Art Goodtimes

 

As If the World
Really Mattered

Poems


120 pages


6 x 8 inches


ISBN: 978-1-888809-49-7


$14.00

 

 

 

Art Goodtimes is legendary along the Sourthern Rockies as poet, performer, ritualist, Rainbow Tribe and Green Party activist. In her introduction, “deep ecologist” Dolores LaChapelle describes him as part of the bardic tradition “which shows us how nature and human consciousness are but different aspects of one consciousness. Bards put mind and body together within the whole of nature.” In As If the World Really Mattered, we find poems which joyfully expound on the natural world and our relationship to it. Lyrical but root essential, Goodtimes speaks as one of the ancient storytellers—wise and sly. These poems could have been sung underground in the caves of Lascaux or atop a rock in a sacred grove. Political at heart, Goodtimes opposes the alienation of industrial culture from our interdependent life on earth. Much of his work has only been published in chapbooks, broadsides, “bundles,” and various ephemera, this is his first major collection.
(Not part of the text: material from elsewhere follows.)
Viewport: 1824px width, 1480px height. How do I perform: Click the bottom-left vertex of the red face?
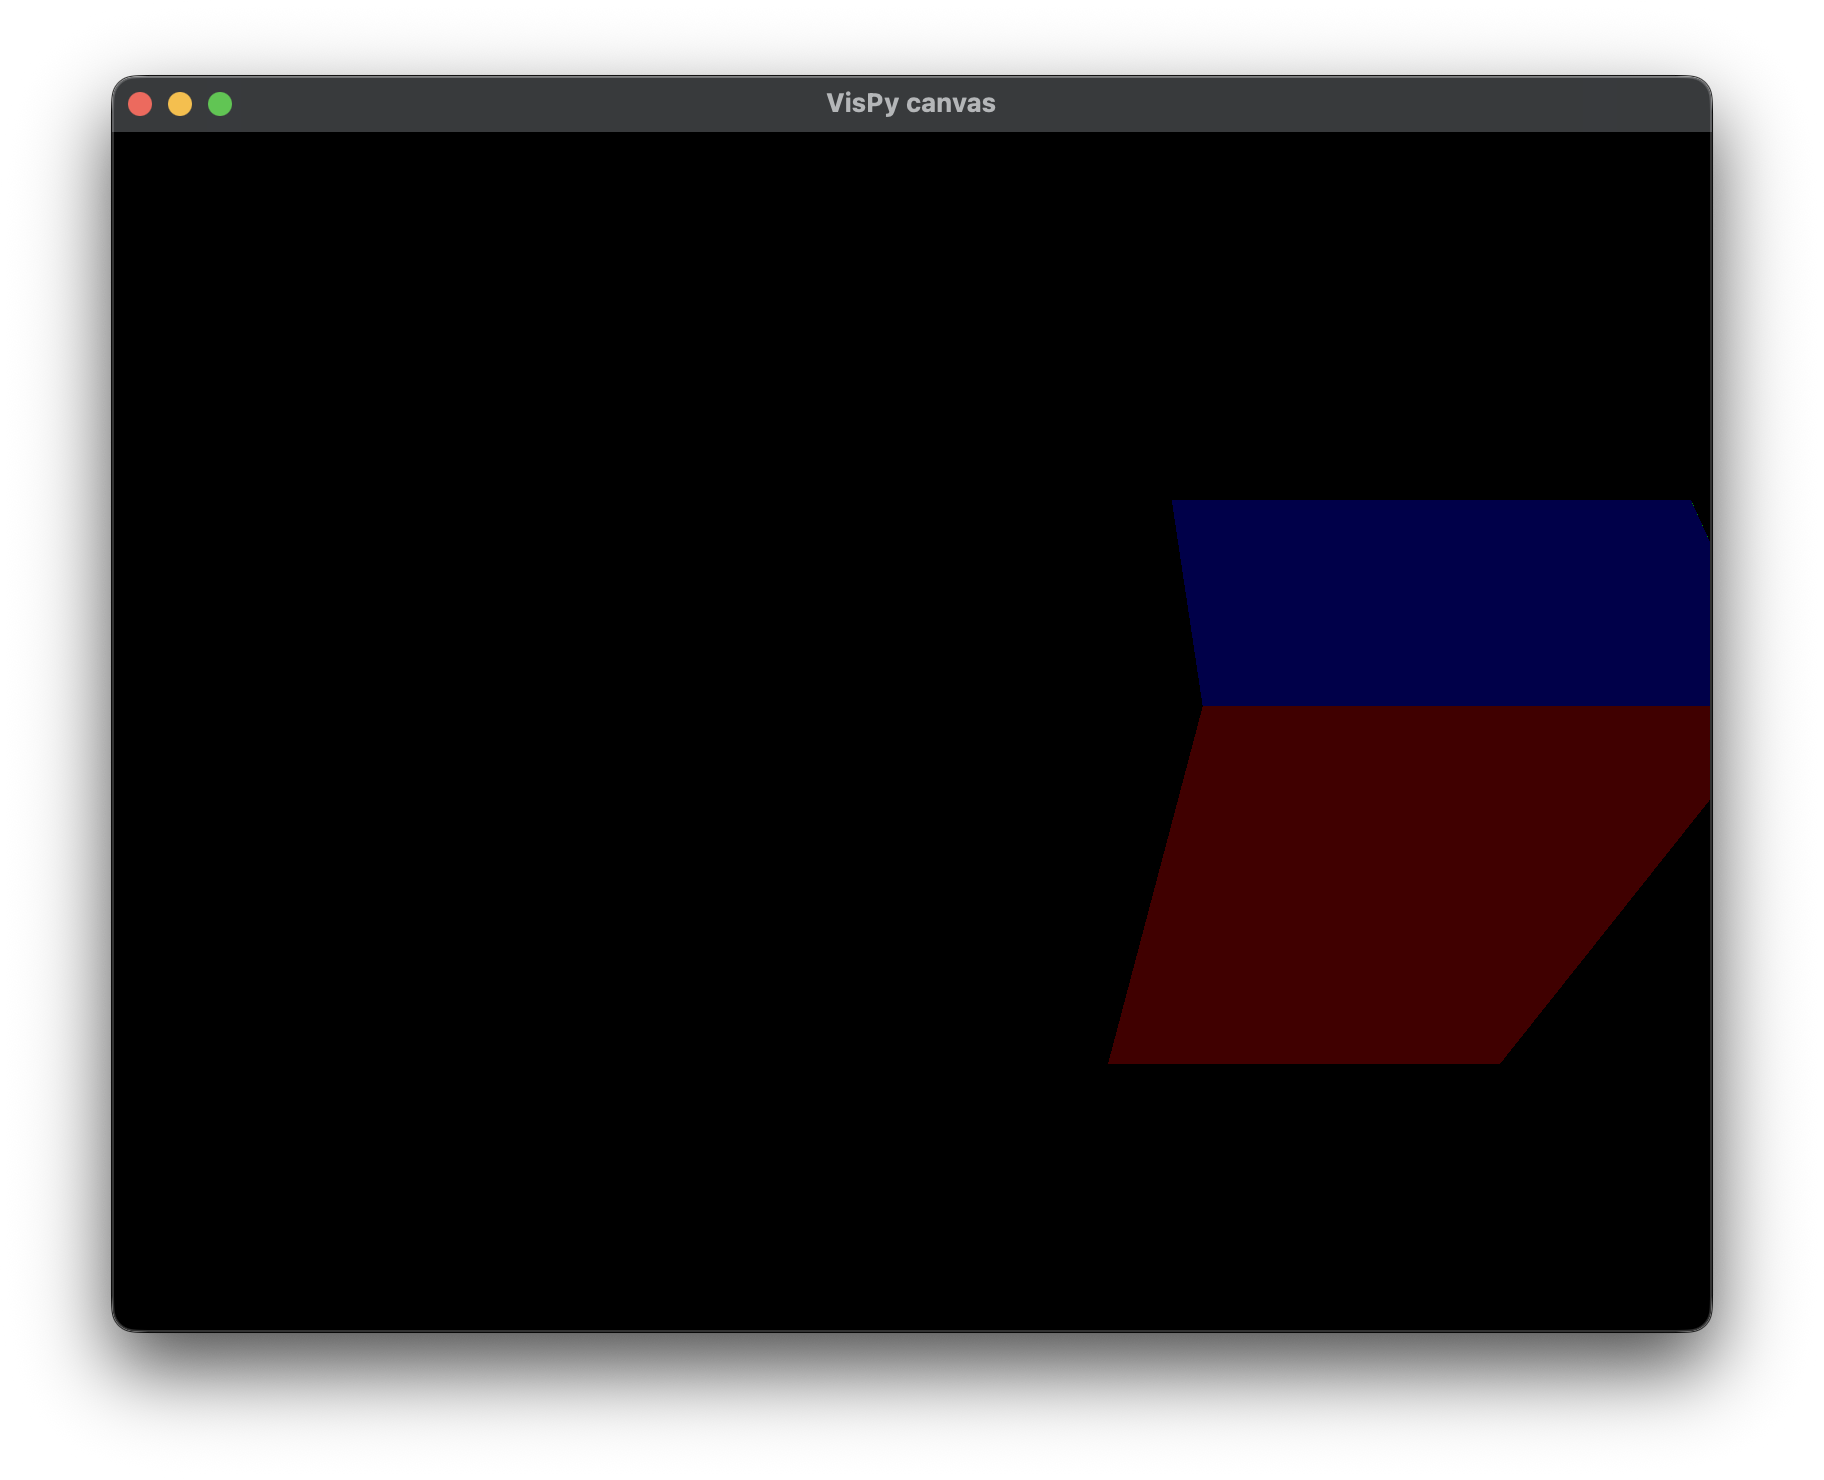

“Poet Tree, as my friend Kush would say, with all its rich history/herstory, springs from storytelling. It is an art that allows us humans to speak, not just for ourselves but for the world around us in all its illusive facets — poor matchstick, poppycock, immortal diamond. For me, poetry’s simplicite’ is its charm. No techno gimmicks, celluloid tricks. No dazzling mechanical arrays. Just voice —expressed as language, that tantalizingly accessible chameleon whose shape runs the gamut from the mundane to the divine, from the idiotic to the elegant.” —from the author’s Preface.

 

If you’ve ever heard Art Goodtimes in full voice, you can bring that resounding onto these pages. If this is your first Artful moment, which I doubt since everybody knows Art, you’re in for delight. The names Blake, Hopkins, and Snyder come to mind, and the mind here is a vast outdoors of heart-intellect. I read the notes and Intro first because I couldn’t resist. I emerge from the attendant poems under the influence, my consciousness lifted to places I needed to go, big time, thanks to Goodtimes.
—Joan Logghe


Poet, shaman, artist and activist, Art Goodtimes gives us poems that are precise and generous and true. They sing and bring us new marvels of understanding. Some poets work inside the tradition, others outside. Art Goodtimes is one of those rare maker poets that help define a fresh, evolving tradition. These are songs of Earth and our human condition that lift as they illuminate. They serve a larger purpose: the encounter of the real, the sacred and the moment. In the splendid mess we call “human,” Art Goodtimes catches the heart-wood we all need. He gives voice and song and poem to the wilderness of possibility rising. He reinvents and makes it new. You are holding poems of authentic engagement. Goodtimes knows a growing thing when he feels it, and has the skill to help it grow into your ear and heart and mind.
—Jack Mueller


Huzzah! Important to have Art Goodtimes’ collected work elegantly in hand—an ecstatic basket of intricate, ambidextrous poems! His place-passionate poetry roars in on a polyphonic resonant frequency—bold harmonics, lit by fierce, tender intelligence, reverb con brio. This is audacious, plumed, lucid, and lyrical wildmind writing shaped by uplift and running strong as snowmelt. These are poems that praise and rail and shimmer; ancient & au courant, erudite and faithful; re-voicing the broken, disappeared and forgotten. All honors to Art Goodtimes, one of our great bardic rememberers, singer of the San Juan songlines, peaceforger, heroic worker bee, potato farmer, whose poetry most definitely matters.
—Judyth Hill


Some books tell us what we don’t know; this book reminds us of what we may have forgotten or come to ignore, the mystery of deep current hinted at by a slow river’s surface. Art Goodtimes’ poems “plunge their green thumbs into / the plundered soil of the interior landscape” with grace and flashing color, the lyric valuables of a pied bard piping us back into the moment so we become “the flow reinhabiting the rock.” Go ahead, delight yourself: read this book.
—Chris Ransick


Poet, journalist and third-term Green county commissioner, Art Goodtimes is a former poetry editor for Earth First! Journal and Wild Earth. He served as poet-in- residence for the annual Telluride Mushroom Festival for 25 years and continues as founder/director of the annual Talking Gourds poetry gatherings.He's lives near Norwood on Wright's Mesa at the western edge of the San Juans with his wife and children.